How about, how many books have been lost (left behind on trains etc) compared to those retrieved by Amazon. Or dropped in puddles. Or destroyed by teething dogs / babies, or spilt coffee (other drinks are available).


----------



## MarkDennehy (19 Apr 2017)

I dunno about you though Ian, but I'm on my sixth kindle/tablet device. Primarily because toddler-proofing is not physically possible in this universe without locking the toddler in the attic. Of another house. In another country. And then moving house and faking your own death and living on a small island off the coast of Fiji. 

And then you have the problem that the wifi there absolutely _sucks_...

On the other hand, books are repairable for most minor forms of damage that render electronics pretty much toast by letting out the magic smoke.


----------



## AES (20 Apr 2017)

Here are my responses to Mark Dennehy's recent posts.

Mark's posts are marked "MARK" (sorry!) and shortened by me (I have tried to do it FAIRLY!). My responses are marked "AES":

(In response to my claim about printing out pages via my PC-installed Kindle reader),
MARK wrote: "You can't print out pages from Kindle. .... There's no print function ..... it's not a function they intend for you to have in that application".

AES: Yup, sorry Mark, I was guilty of not writing precisely. Now that I've searched for a "print" function, I see there isn't one, you're quite right. What I should have written was "I've printed out CHARTS, etc". NOT necessarily the same thing, I agree. When I was forced ("kicking and screaming" of course!) to change from Win XP to Win 7, I got "free of charge" (as part of the Win 7 OS I think), a thing called "Snipping Tool". Quite easy to use (it does various shapes & sizes, or you can drag it over a particular area, like the "Lassoo" tool in Photoshop). As I was interested in various charts, etc, in my AF 447 book, I simply used that tool to outline the various charts, etc, I needed. Then saved them as separate printouts & files (you can choose .pdf, .jpg, etc, etc). I suppose I could have done a whole page with it (I didn't try). But as I said in a previous post, if one was perverse enough, had an unlimited amount of time, plus a HUGE budget for inkjet cartridges, I GUESS one could print the whole book out. But who's going to do that in the real world? And I'm not clever enough to know what the "DRM" is that you referred to. I guess some IT professional's term. Just like "RVSM" is a professional aviation term. Anyway, here's one of the charts I did print out, very easily, as above (it's a .jpg BTW):







MARK: "Ignore the big brother bit, that's just that journalist ........ This stuff isn't big brother, it's all legal and above board. I mean, it's sneaky and conniving, but it's not illegal .......... "

AES: Yup, I've seen what journo's do with something I do know about. Far too often they've NOT a clue, and far too often, the result is just not even worth reading!

MARK: " ........ if Paul Sellers knows anything about wood."

AES: "Paul WHO?". (Sorry, Mark. I just couldn't resist that)  

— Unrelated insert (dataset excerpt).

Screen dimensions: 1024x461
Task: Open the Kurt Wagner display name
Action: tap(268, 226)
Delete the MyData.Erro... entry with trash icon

MARK: "Seriously. Schneier has an incredible track record and is world-renowned."

AES: Sorry to denigrate a world-renowned expert. I'd never heard of him (which should NOT of course prejudice my listening to him), but what DID prejudice me was his "statement" that you can't loan Kindle E-books (which of course, you CAN, and under exactly the conditions I quoted in my earlier post). As you suggest, the journo probably mis-quoted him.

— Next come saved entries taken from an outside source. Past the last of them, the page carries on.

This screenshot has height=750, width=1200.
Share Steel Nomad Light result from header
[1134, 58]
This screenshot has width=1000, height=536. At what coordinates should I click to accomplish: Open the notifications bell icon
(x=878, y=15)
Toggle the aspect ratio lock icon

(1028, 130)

MARK: "And the main thing": (Then you refer to my hours of searching Amazon's Ts & Cs). "That's something that has been specifically complained about before".

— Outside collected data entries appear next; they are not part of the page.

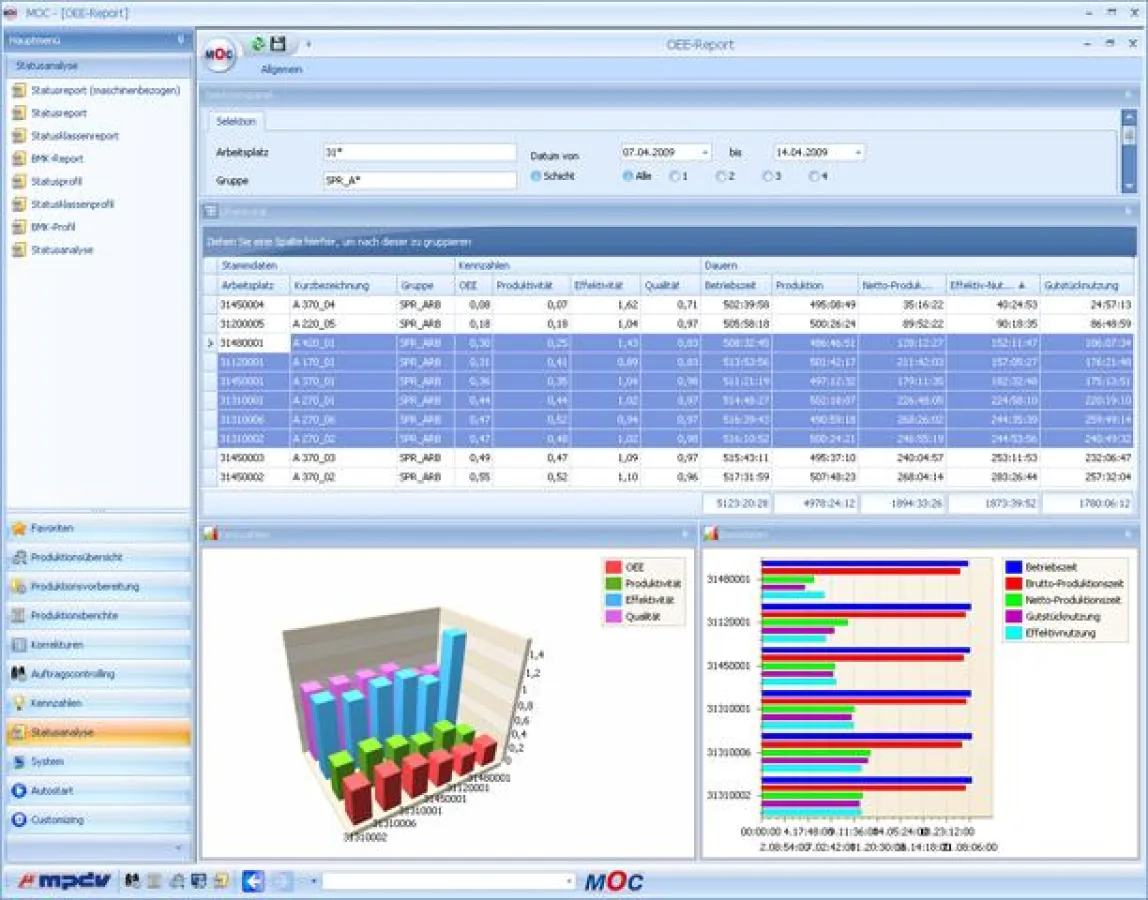Click the Arbeitsplatz input field
The width and height of the screenshot is (1148, 900).
(x=419, y=152)
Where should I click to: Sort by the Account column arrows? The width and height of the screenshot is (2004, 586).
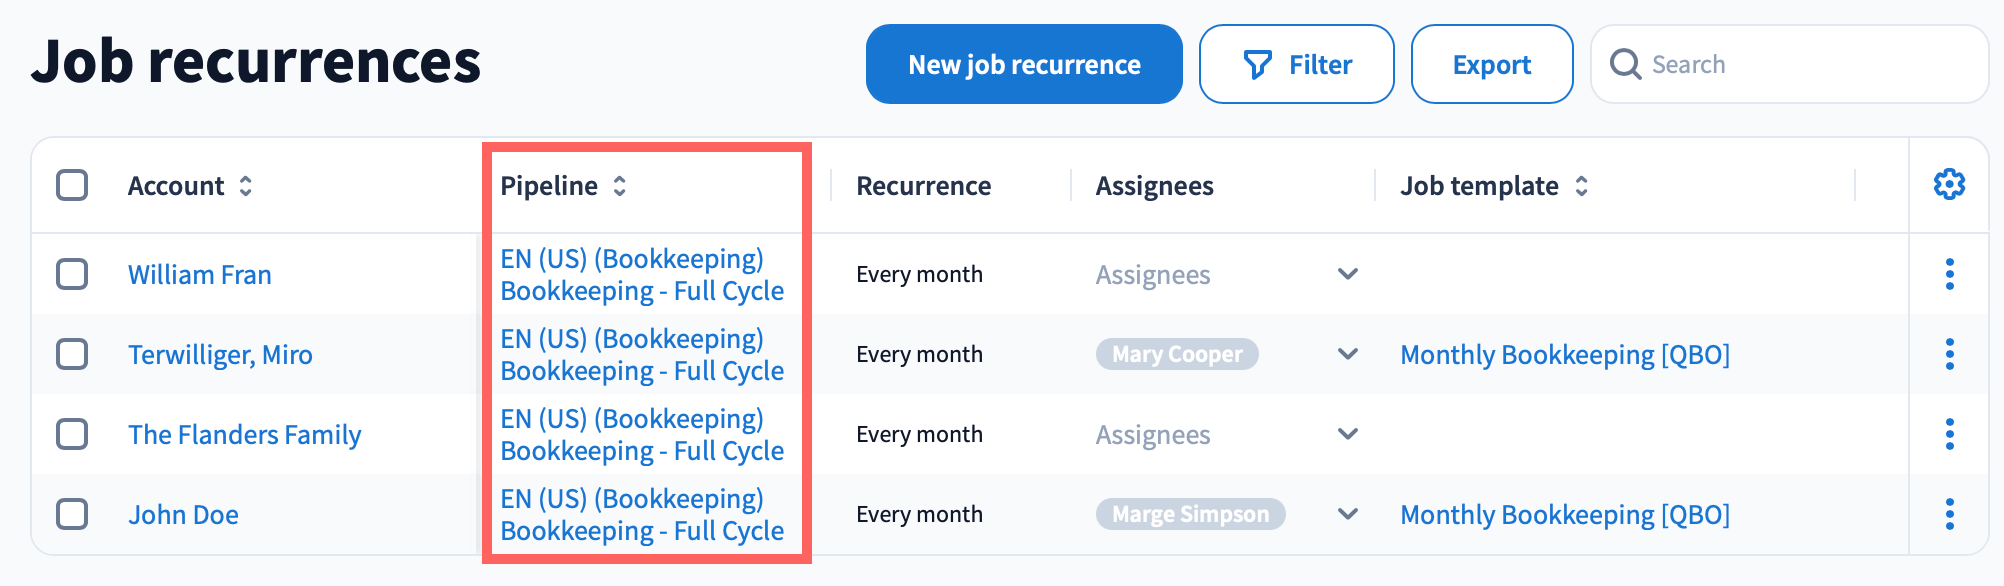(245, 186)
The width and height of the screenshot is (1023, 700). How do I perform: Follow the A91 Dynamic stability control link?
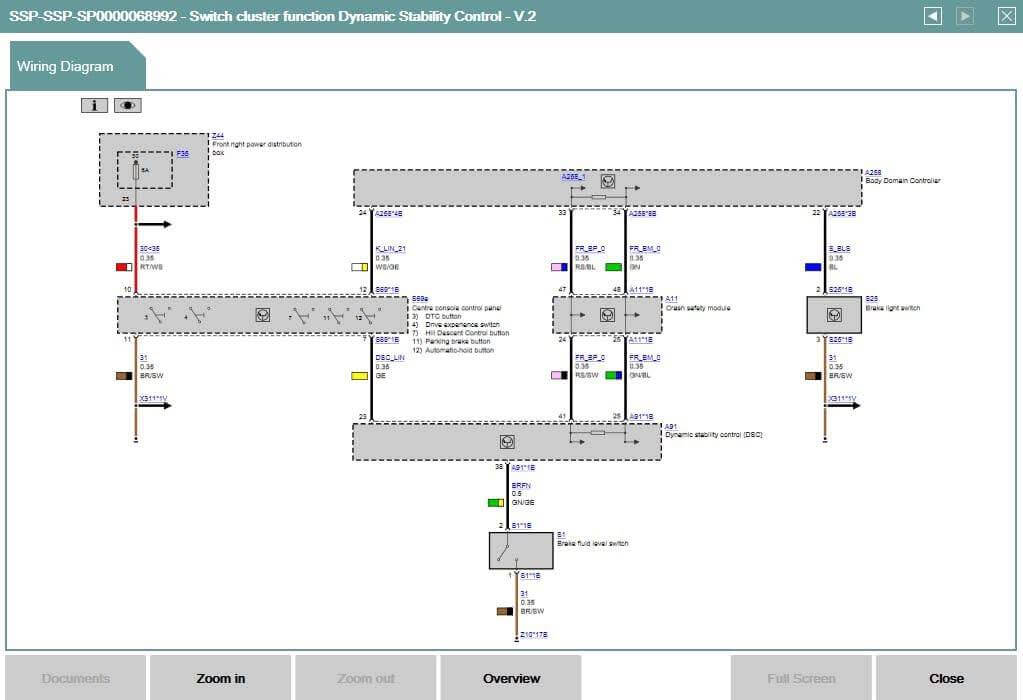(x=670, y=426)
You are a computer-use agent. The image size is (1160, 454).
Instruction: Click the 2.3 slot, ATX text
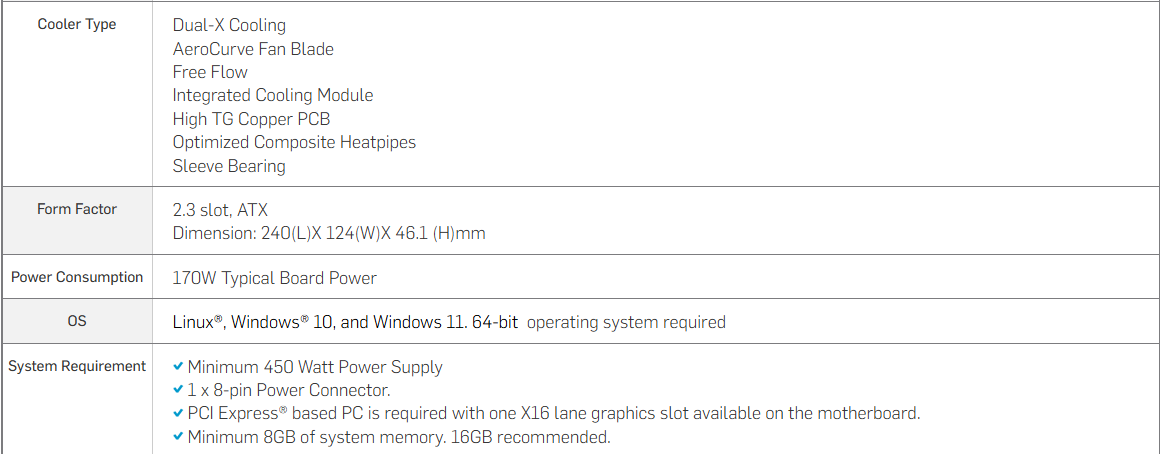[x=220, y=211]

AES: As you say, it's not fair, and it takes HOURS, but as your linked Guardian article says, QUOTE: .........., _said many terms and conditions agreements, not just Amazon Kindle’s, _(my italics) were “completely unreasonable". UNQUOTE: To which I would add that like it or not (I really do NOT, who does?), there's absolutely nothing new in lengthy, dense, and "hidden" unfair Ts & Cs. You're right, this clearly IS intentional. But why are we singling Amazon/Kindle out here? If we all "as a matter of principle" didn't buy stuff (goods AND services) from companies who have unfair Ts & Cs, then we'd all be, in MANY respects, a lot "worse off". In the real world, I suggest that most of us know we're buying something from some company who will bend over backwards to protect themselves whilst not giving a fig for us, the buyers. And although "Consumer Rights" have made some progress in some areas, the reality is that we do all continue to buy, often without even knowing, (or often simply surmising) that the scales are tipped against us. BTW, I am NO Amazon fan (but am a fan of their Kindle - there's a difference!), but in this area, it seems to me that Amazon are simply doing exactly what so many others do (and have been doing since before Amazon was even a little start up). So no need to rule Kindle out on those grounds - IMO.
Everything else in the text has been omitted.